Open Letter to Hon C Robertshaw MHK, Minister for Social Care
Dear Mr Robertshaw,
You know our Children and Young Person’s Act 2001 is the only law which applies to children with welfare or other needs and, secondly to those who may be at risk of significant harm and require protection.
Children ‘in need’ are covered by section 23 (5) of the Act; and section 23 (1) deals with a child ‘suffering or likely to suffer significant harm’. The Act recognises there is a fundamental difference between ‘need’ and the services required, and a child needing ‘protection’ from significant harm.
You also know all our public authorities, such as the Department of Social Care, and those who work for them are governed by our over-arching Human Rights Act and the European Convention on Human Rights which has applied in the island since 1953. Guidance and procedures are given to those working with children from the Protecting Children Board website to help them navigate through difficult issues.Much is taken directly from England’s ‘Working Together to Safeguard Children’ statutory (legal) procedures which have no statutory authority here and no one is obliged to follow them.
We even have the extraordinary situation where the Protecting Children Board, the source of our procedures, including that on information sharing, cannot be registered with Data Protection – as it has no legal existence. Its ‘Information Sharing Guidelines for Managers and Practitioners’ makes the claim ‘Endorsed by the Data Protection Supervisor’s Office 7 October 2009’ on its cover. This is incorrect.
Despite none of its guidance being statutory the Protecting Children Board expects all member agencies will ensure staff have access to its procedures ‘and will comply with them’.
Your department can help a child in need – with the parents consent - but can only legally take forceful action when a child is at risk.
Despite this legal position the Protecting Children Board website 3.3 (2.1) requires action ‘…whether or not the child is a child in need and at risk of significant harm’. This blurring of thresholds about when action may be required has led to the confusion over when it is legally allowed. Need and significant harm are not the same thing
Last year, this confusion led to over 950 children (and their families) being referred to your Department for Initial Assessment. This included 77 children referred for ‘low income’ or ‘other than in need’ as you told Tynwald in January this year.
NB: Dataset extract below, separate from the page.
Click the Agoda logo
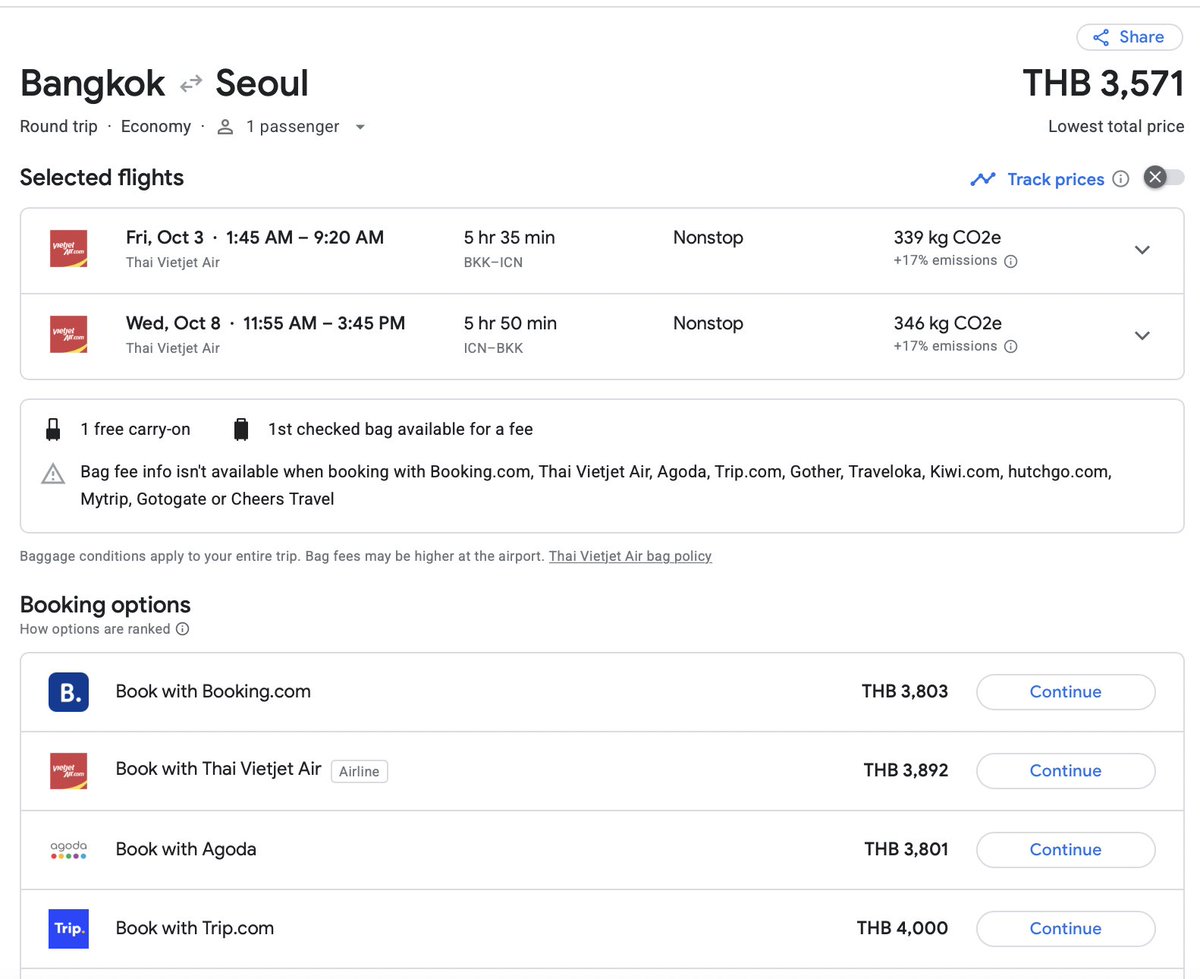[x=68, y=849]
But far, far worse 70 per cent of all these children were wrongly referred to Social Care and had to endure baseless investigations.
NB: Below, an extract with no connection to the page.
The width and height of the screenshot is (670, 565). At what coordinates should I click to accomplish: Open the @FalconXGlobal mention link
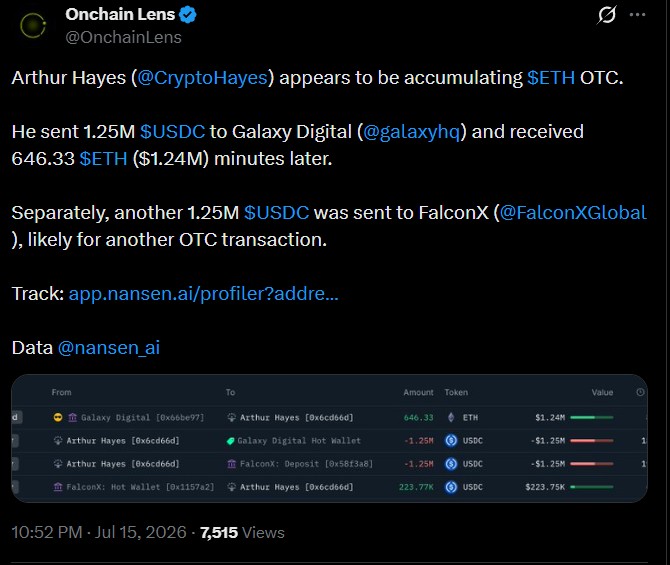click(x=573, y=212)

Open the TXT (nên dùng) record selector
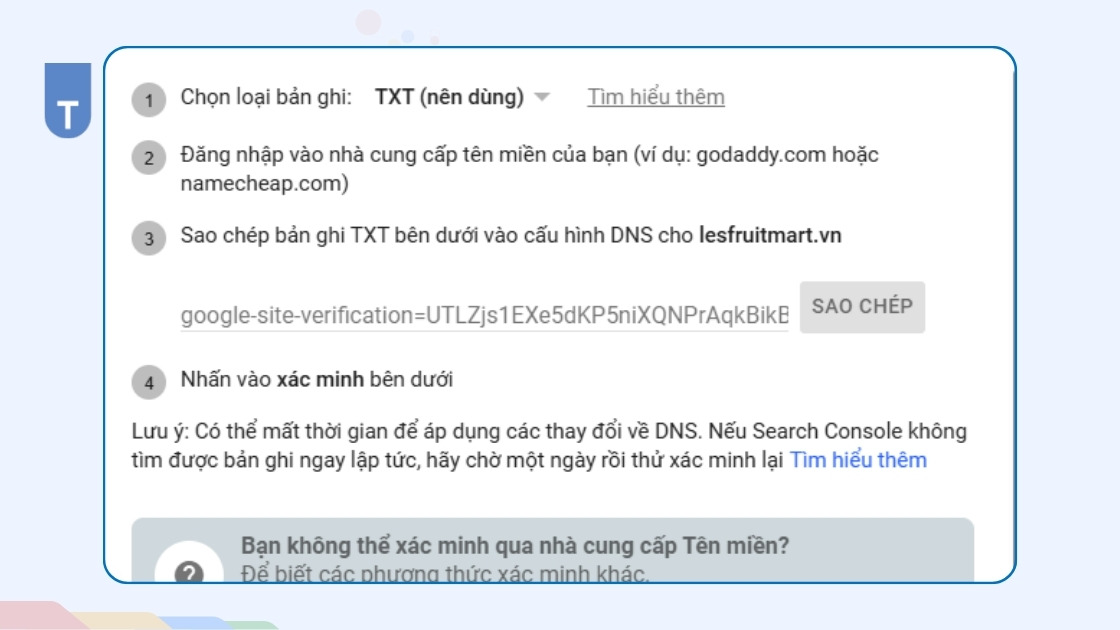coord(449,97)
In a tight-knit community like ours contact from ‘The Social’ can lead to nasty rumours and may cause long term damage within a family.
Yet your department put over 670 families through this ordeal last year without cause, referred by people more concerned about complying with the procedures and covering their own backs, than with seeking the best for children.
I had no wish to write this letter but as the minister you must stop this rot.
Social workers, teachers, doctors and anyone dealing with children must be made to understand that welfare and protection from significant harm are legally different; and that sharing personal information between agencies is allowed only for the serious business of protecting children from significant harm; but not for ‘needs’ in general.
The Protecting Children Board claims to have ‘a wider safeguarding agenda’. No one has ever explained what this means and there is no legal backing for a wider remit as you know.
But there is good news for parents on the Isle of Man because a court in London recently judged that social workers who force action on a family when there is no evidence that a child is at risk are breaking human rights law and awarded damages.
This judgment will help any parent on the island to sue your department for damages if they feel the present Protecting Children Board’s procedures are being used against their family. Since the Protecting Children Board has no legitimacy to back up its procedures this could start costing the Department of Social Care and, ultimately taxpayers, dear.
The judgment states: ‘The child’s interest . . . dictates that the child’s ties with its family must be maintained, except in cases where the family has proved particularly unfit.’
This judgment confirmed that there is a fundamental legal break point between children in need and those needing protection. You will have to see this is made clear.
The court also ruled that correct procedures must include the parent in the decision making process, including seeking parental consent before involving other agencies and sharing information.
If government fails to do so it may be sued by all those wrongly referred.